Amy T.

Photography by Dominick Fini

If you’re reading this, there is hope in resilience.

I admitted to myself I had clinical depression senior year of high school after years of suppression and denial. Coming from a Vietnamese American family, where mental health is rarely talked about and stigmatization regarding medication and therapy is highly prevalent, I sought professional help when I realized my mental illness was directly affecting the relationships in my life. My earliest depressive episode dates back to fifth grade and at the time I did not have the words to describe what was going on. As a ten-year-old, all I knew was nothing felt real, and I had to isolate myself from everyone because I would only bring them down. Anyone who knows me has witnessed times throughout the years where I disappear, cut off all contact, and resurface like everything is normal.

As the eldest daughter from a refugee family, I was the first to formally apply and get into a 4-year university. Throughout my K-12 education, the focus had always been on getting into college, but I had no idea what college looked like. I always thought becoming an adult would solve all my problems when in reality, it just opened a new world of complications, troubles, and setbacks. The night I got into UVA, I cried silently in my room because I thought the weight I had felt throughout my life would finally lift, but in fact, it felt heavier.

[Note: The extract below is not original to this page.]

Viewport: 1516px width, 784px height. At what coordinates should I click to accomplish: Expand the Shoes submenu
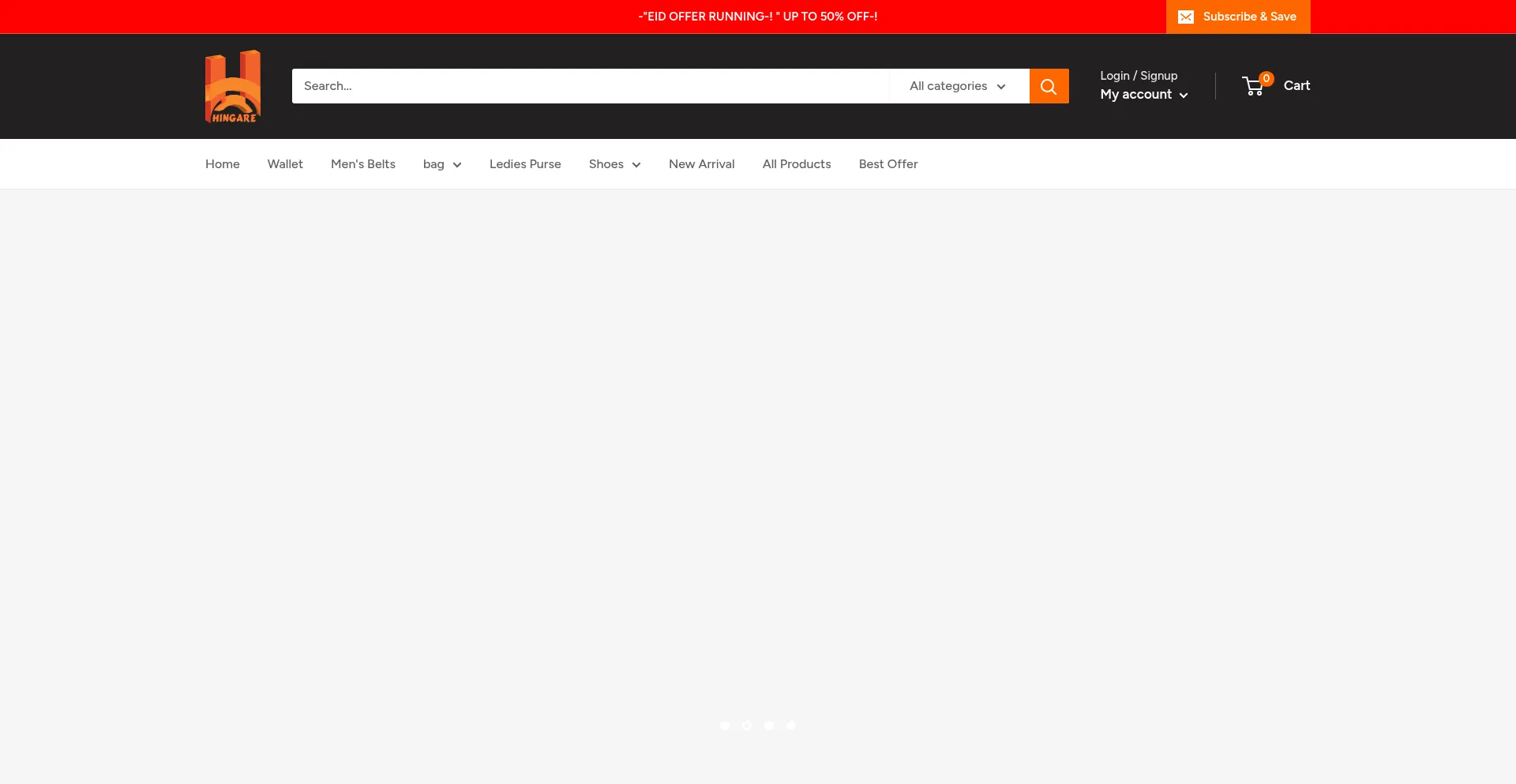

After months of severe, destabilizing depression, I made the step to start taking medication after discontinuing therapy because of financial issues. The antidepressant my pediatrician put me on worked wonders and I could finally talk to my family and friends again as well as celebrate getting into UVA and the next chapter of my life that would follow.

My battle with medication did not end there. After a year of being somewhat mentally stable, I experienced my first recorded hypomanic episode at the beginning of the fall 2022 semester. After being depressed for so much of my life and accomplishing things I never thought were possible, I felt on top of the world. So much so, I did not need to eat or sleep as much even though every second of the day was filled to the brim with productivity. Every time I talked to anyone it was a train of unconnected thoughts that ended in “I am finally becoming the person I always wanted to be” without realizing it was not as simple as getting opportunities, I had to follow through on what I committed to, and the list kept growing and growing. Even though I knew my current state was unsustainable and friends were telling me to slow down, I could not physically or mentally bring myself to quit any of the opportunities I worked so hard for. At this point, my racing thoughts and flight of ideas occurred as soon as I woke up and lasted throughout the entire day until I would sleep for three to four hours. Eventually, my body struggled to keep up after lack of food, sleep, and taking care of myself.

I want to make it clear, bipolar disorder looks different in everyone. For me, I experience an increase in goal-oriented activities, lack of sleep and appetite, racing thoughts and excessive speech as well as irritability and intrusive thoughts. After I eventually crash, I go through a long period of severe, inconsolable depression. Due to the varying levels of mania and depression, no one experiences bipolar disorder in the same way because of how individualized the symptoms are. It is not being “moody” or “having multiple personalities”. Bipolar disorder is a mental illness that will disrupt and change your life to the point where you don’t even realize or remember what happened. I barely remember my hypomanic episode, and this is true for many people with bipolar disorder.

I got my diagnosis of bipolar II the weekend of Halloween. I went from feeling invincible and on top of the world to experiencing intense suicidal thoughts like I never had before. I tried different psychiatrists who put me on medications that ultimately didn’t work, and one even told me to get off medication completely because as a “young oriental female”, it was better to be on less medication as my body was more susceptible to it. This sent me into a spiral of deep, intense depression, and this is an issue so many people within the BIPOC community face because our problems are not seen as valid.

I am now seeing an Asian American woman as my psychiatric nurse practitioner, and it has already made a world of a difference. She listens to my struggles and my concerns, prescribes medication based on her extensive knowledge of bipolar disorder, but most of all she understands the shame I carry with me for having a mental illness. In the Asian American community, the cure for depression is to work harder, the antidote for anxiety is to think less, and the remedy for an eating disorder is to eat better. Issues in our community are bottled up to be stored away with the intent to never be opened. We believe if we reveal what is going on in our lives, everything will collapse.

But the truth is everything must fall to pieces before it is built back stronger. The most beautiful and meaningful change occurs in times of uncertainty and anguish. The feeling of hopelessness is not permanent, although it may feel like it is. That is not to say the feeling won’t come back, or life won’t continue to twist and turn in multiple directions leaving you more confused with each move. But through it all, remember to allow yourself to grow, to live freely as well as vibrantly, and to accept you will make mistakes along the way.

It is time for me to live a life on my own terms, not running away but running towards the feeling that happiness can last, optimism can last, maybe not forever but long enough to cherish and hold on to during difficult times. As I am slowly coming to terms with my diagnosis, I understand now my mental health will forever be a battle I have to persevere through. Having bipolar does not make me weak, it is a source of creativity, empathy, and resilience. It makes me strong.

If you’re reading this, fight and find hope in all the fighting.